Il existe deux sortes de puissances énergétiques : les puissances fossiles et les électriques. Dans l’histoire, les grandes puissances fossiles ont d’abord été charbonnières, le Royaume-Uni, le précurseur, puis l’Allemagne, les Etats-Unis, la Russie et aujourd’hui évidemment la Chine. Les Etats pétroliers et gaziers ont pris le relais au XXème siècle à l’image toujours des Etats-Unis et de la Russie.
Plus récemment, ont émergé des puissances électriques. La France en est un exemple qui a été à la fin du XXème siècle, grâce à son parc nucléaire, le plus grand exportateur d’électricité au monde. Mais la France a renoncé de fait depuis près de trente ans à conserver une réelle avance technologique dans le nucléaire civil. La vraie puissance électrique aujourd’hui est la Chine. D’abord, parce son industrie domine tous les marchés de la production électrique des renouvelables intermittents (solaire, éolien) ou pas (hydraulique) en passant par le nucléaire avec un rythme de construction de 3 à 4 réacteurs par an qui va en faire dans quelques années le numéro un mondial.
L’électrification des transports et de l’industrie
Mais le plus spectaculaire est l’électrification de l’économie chinoise.
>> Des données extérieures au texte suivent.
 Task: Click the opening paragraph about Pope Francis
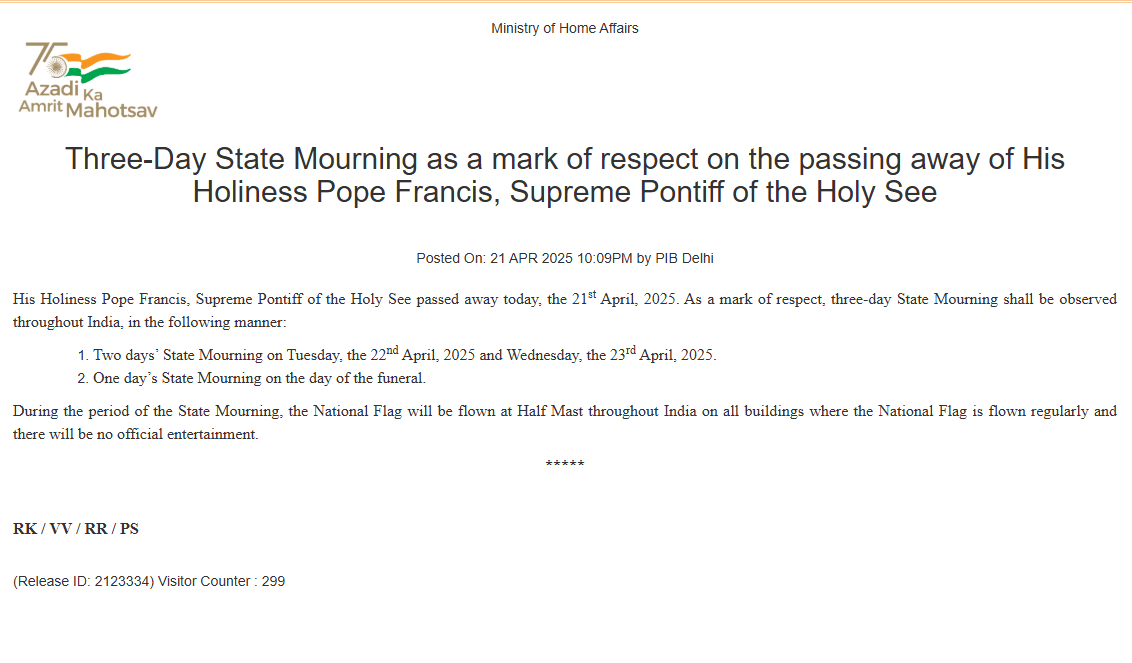click(564, 310)
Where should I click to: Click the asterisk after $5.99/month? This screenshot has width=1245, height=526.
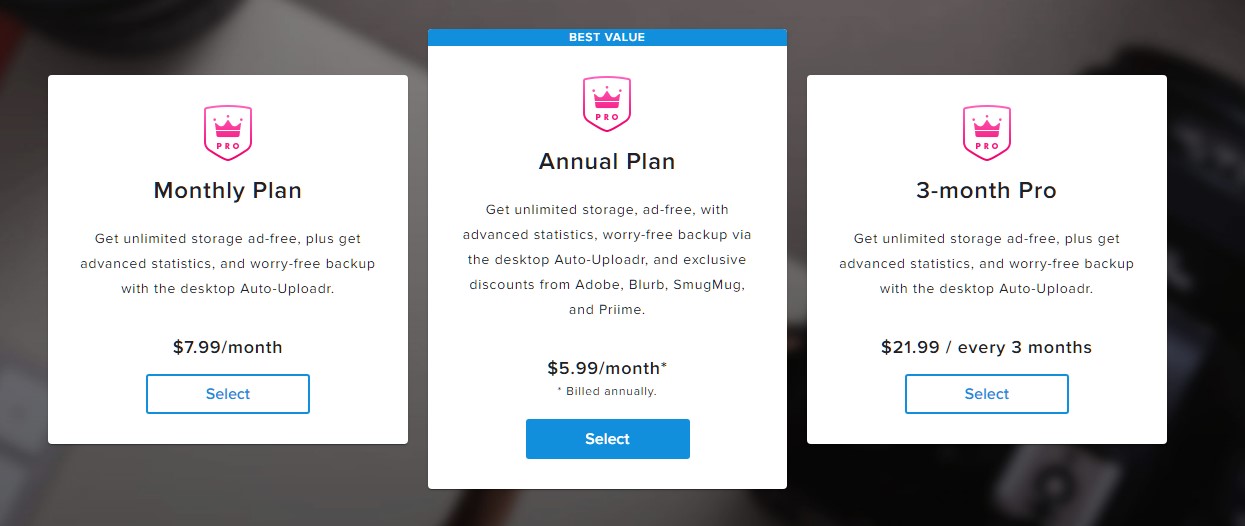coord(664,366)
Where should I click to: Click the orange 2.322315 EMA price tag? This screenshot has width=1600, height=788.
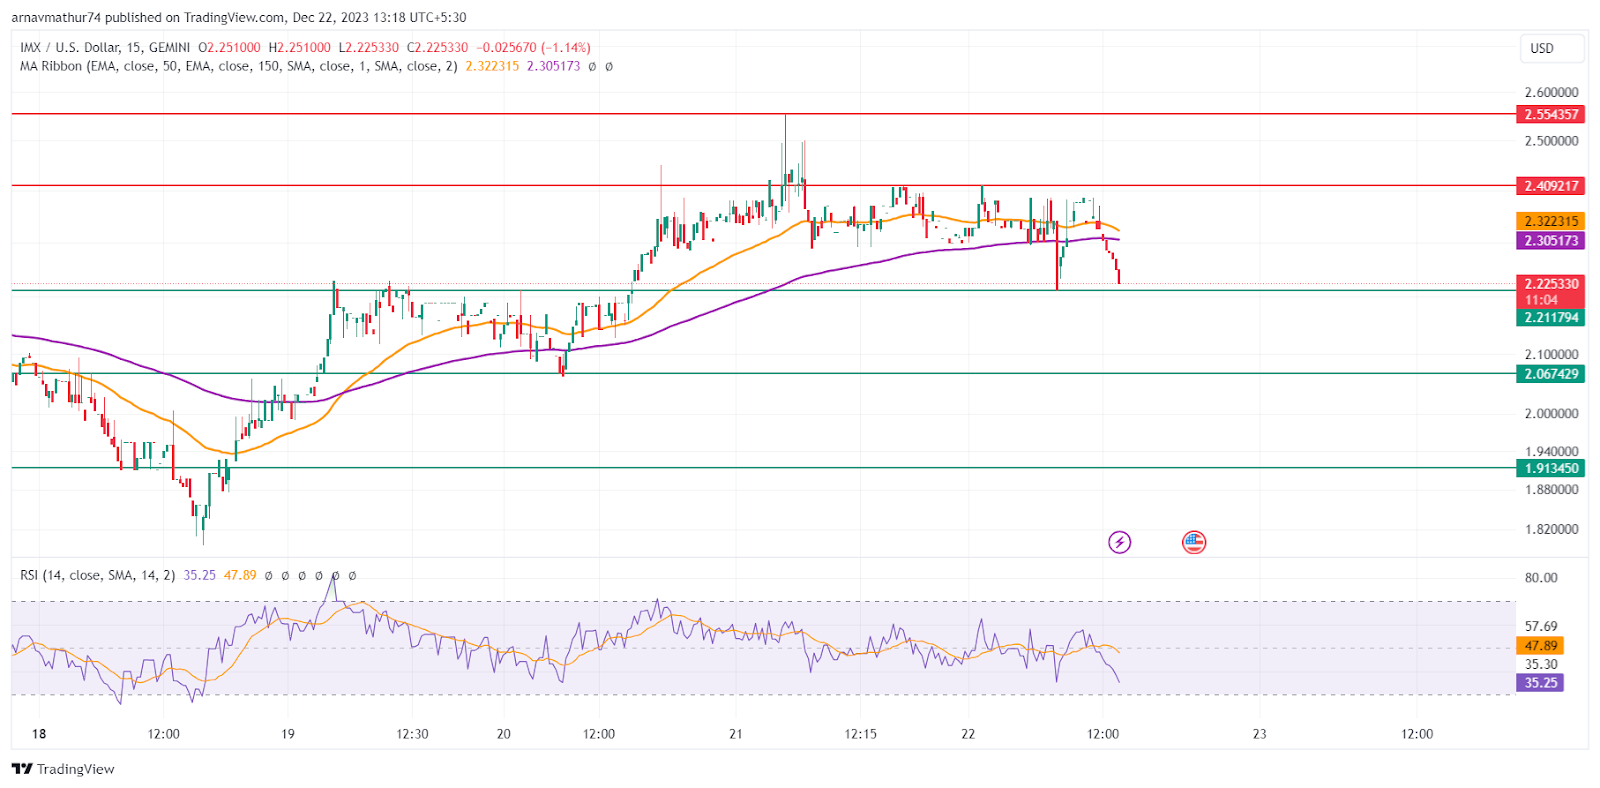1550,221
L’électricité représente aujourd’hui environ 30% de la consommation d’énergie du pays, loin devant les États-Unis et l’Union européenne (22% en moyenne). L’électricité occupe un rôle grandissant pour faire face aux besoins des transports et de l’industrie.
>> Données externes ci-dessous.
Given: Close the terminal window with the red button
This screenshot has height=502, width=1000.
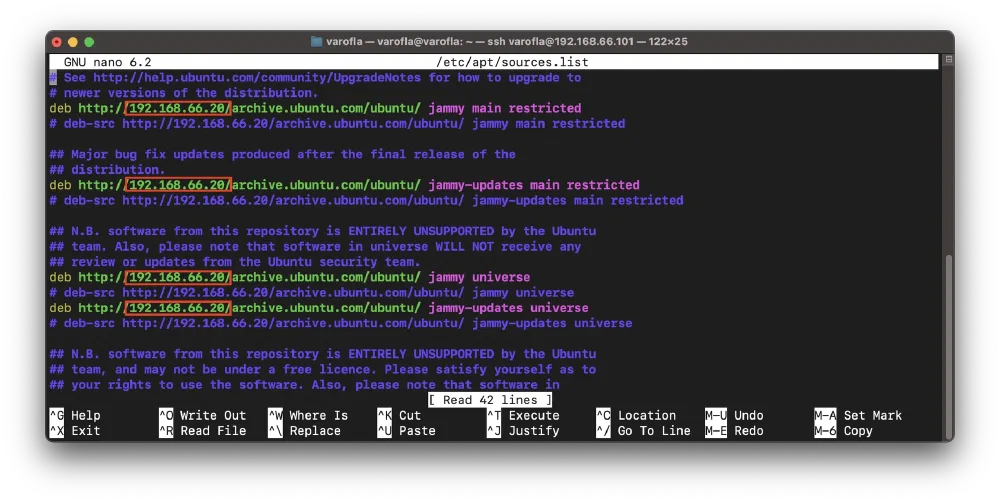Looking at the screenshot, I should point(56,42).
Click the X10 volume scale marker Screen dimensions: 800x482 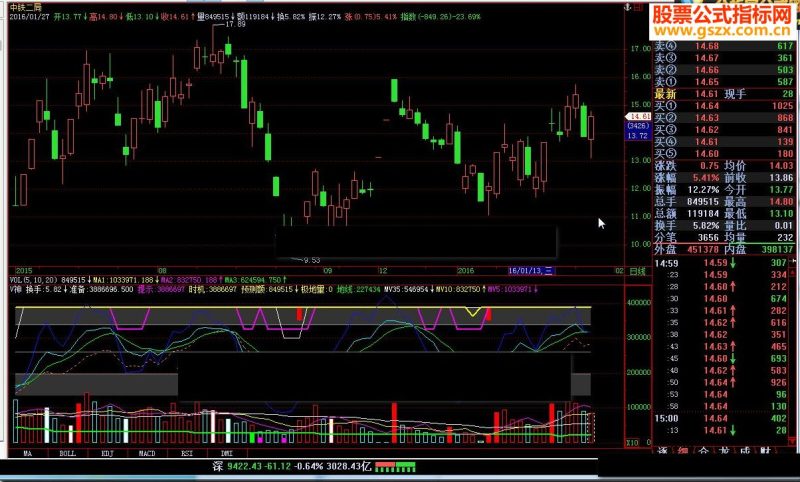click(x=633, y=442)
Les investissements massifs dans les véhicules électriques, les trains à grande vitesse et les énergies renouvelables ont fait de la Chine une superpuissance dans le domaine des technologies énergétiques de la transition. Elles représentent désormais 10% du PIB. Cela dit l’appétit insatiable de la Chine pour l’électricité fait que l’expansion du charbon, pour alimenter les centrales, ne se dément pas. La Chine consomme à elle seule 30% de charbon de plus que le reste du monde. Si la part du charbon dans le total de la production électrique de la Chine a bien diminué de 75% à 70% au cours des neuf dernières années, sa production totale a en fait dans le même temps augmenté de 48%… Et cela ne devrait pas s’arrêter. Dans le pays devenu l’usine du monde et en dépit d’investissements massifs dans les renouvelables, le niveau de construction de centrales au charbon est le plus élevé depuis une décennie… La Chine a lancé la construction de 94,5 GW de nouvelles capacités de production d’électricité à partir du charbon. Selon les chiffres du Global Energy Monitor et du Centre for Research on Energy and Clean Air, la Chine représentait à elle seule 93% des mises en chantier de centrales au charbon dans le monde en 2024.
Véhicules électriques et trains à grande vitesse
Pour illustrer la croissance continue de la demande d’électricité, la consommation a encore augmenté de 4,8% en mars et de 4,7% en avril en dépit de températures clémentes. La consommation chinoise d’électricité a atteint 772,1 milliards de kilowattheures (kWh) en avril, selon l’Administration nationale de l’énergie. Elle a augmenté au cours des quatre premiers mois de l’année, de 3,1% par rapport à la même période de l’année précédente.
L’électrification de la Chine est notamment spectaculaire dans les transports. En 2024, les véhicules électriques ont représenté 47,9% des ventes neuves de voitures particulières en Chine. En 2020, ils ne représentaient que 6,3% des ventes totales.
L’expansion du réseau ferroviaire moderne est encore plus spectaculaire. Le pays possède maintenant un réseau ferroviaire à grande vitesse de 45.000 kms, soit cinq fois la taille de celui de l’Union Européenne. Ce chiffre devrait atteindre 60.000 kms d’ici à 2030.
Carte des voies de chemins de fer à grande vitesse en Chine. Les voies rouges dont capables de supporter des vitesses supérieures à 300 kilomètres heure. Les voies jaunes supportent des vitesses comprises entre 200 et 299 kilomètres heure. Les voies en bleu sont renforcées pour recevoir des trains rapides et les voies grises sont conventionnelles.
La sécurité d’approvisionnement énergétique a disparu des préoccupations, surtout en Europe, après la fin de la guerre froide. Mais pas en Chine qui a mesuré le risque de dépendre trop massivement des importations de pétrole et de gaz. La Chine est le plus grand importateur de pétrole brut au monde, dépassant largement l’ensemble de l’Europe. L’électrification des usages et même la poursuite du développement du charbon, dont la production se fait essentiellement dans les mines du pays, sont une réponse à cette situation.